Using Spare Disk Space as One Large Disk
This is a neat trick in Linux for when you have a bit (some GB) in different disks and want to use it to save large files. I use this for mining XCH (Chia Cryptocoin).
- First check the available space on each disk using
df -h
:
Filesystem Size Used Avail Use% Mounted on
/dev/sdg 4.6T 4.5T 84G 99% /media/omar/SEA_5T_B
/dev/sdp2 30T 30T 68G 100% /media/omar/seagate1
Here we have 2 disks, one with 84G and another with 68G. The size of the file we want to store is more than 100GB. To do that, we will first create "image" files using the remaining space in each disk:
truncate -s67G /media/omar/seagate1/67G.img
truncate -s83G /media/omar/SEA_5T_B/83G.img
Then, we create a loopback device with losetup
for each disk:
losetup --show --find /media/omar/seagate1/67G.img
losetup --show --find /media/omar/SEA_5T_B/83G.img
We must pay attention to the data returned by those two previous commands, as they will tell us the name of the loopback device (e.g. /dev/loop1
).
As a next step, we are going to use btrfs
to create a single
filesystem from those 2 devices:
sudo mkfs.btrfs -d single /dev/loop1 /dev/loop2
(Replace /dev/loop1
and /dev/loop2
with whatever you got from the losetup
step)
Finally, we can mount our btrfs filesystem in some directory like:
sudo mount -t btrfs -o ssd,nodatacow,nodatasum,discard,nodiratime,discard=async,noatime /dev/loop1 loops/
In my case I added all those options to make access faster.

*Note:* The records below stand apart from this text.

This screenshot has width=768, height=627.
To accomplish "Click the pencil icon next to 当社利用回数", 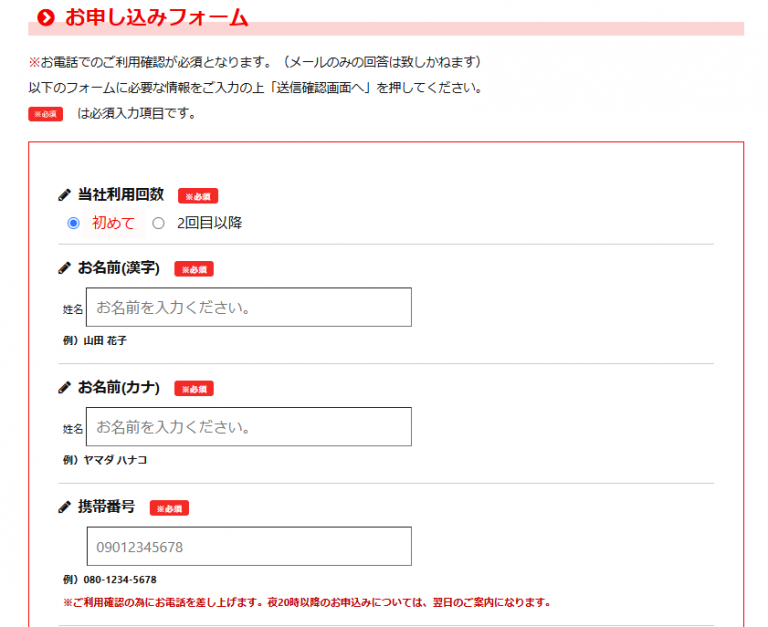I will (65, 195).
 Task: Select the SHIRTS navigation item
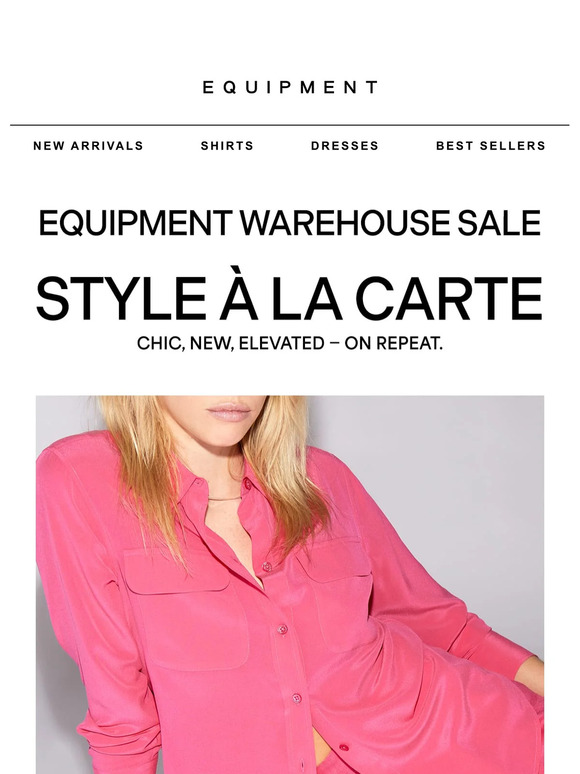227,146

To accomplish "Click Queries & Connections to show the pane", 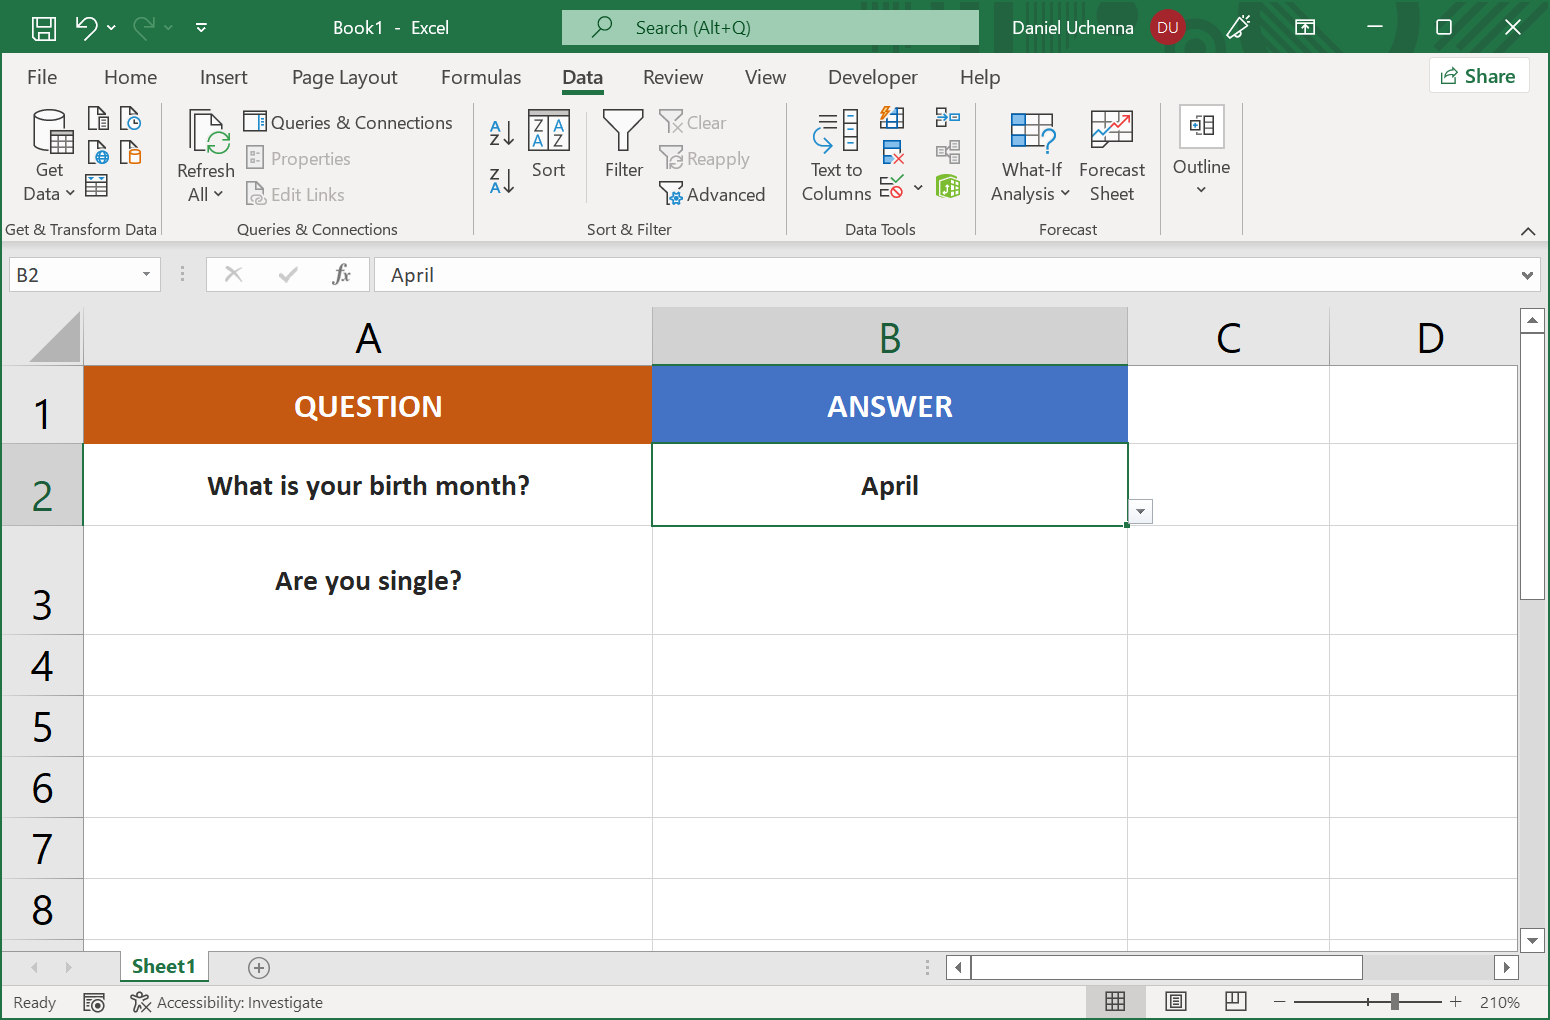I will pyautogui.click(x=348, y=122).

With btrfs you can mount a several-disk filesystem by referring to one of the devices (like /dev/loop1
in this case)
After mounting this device, we do a df -h
again and should see our new disk mounted in the specified directory with the summed amount of space:
Filesystem Size Used Avail Use% Mounted on
/dev/loop1 150G 3.8M 148G 1% /media/omar/loops
And that's it! we've got 150G to use for large files!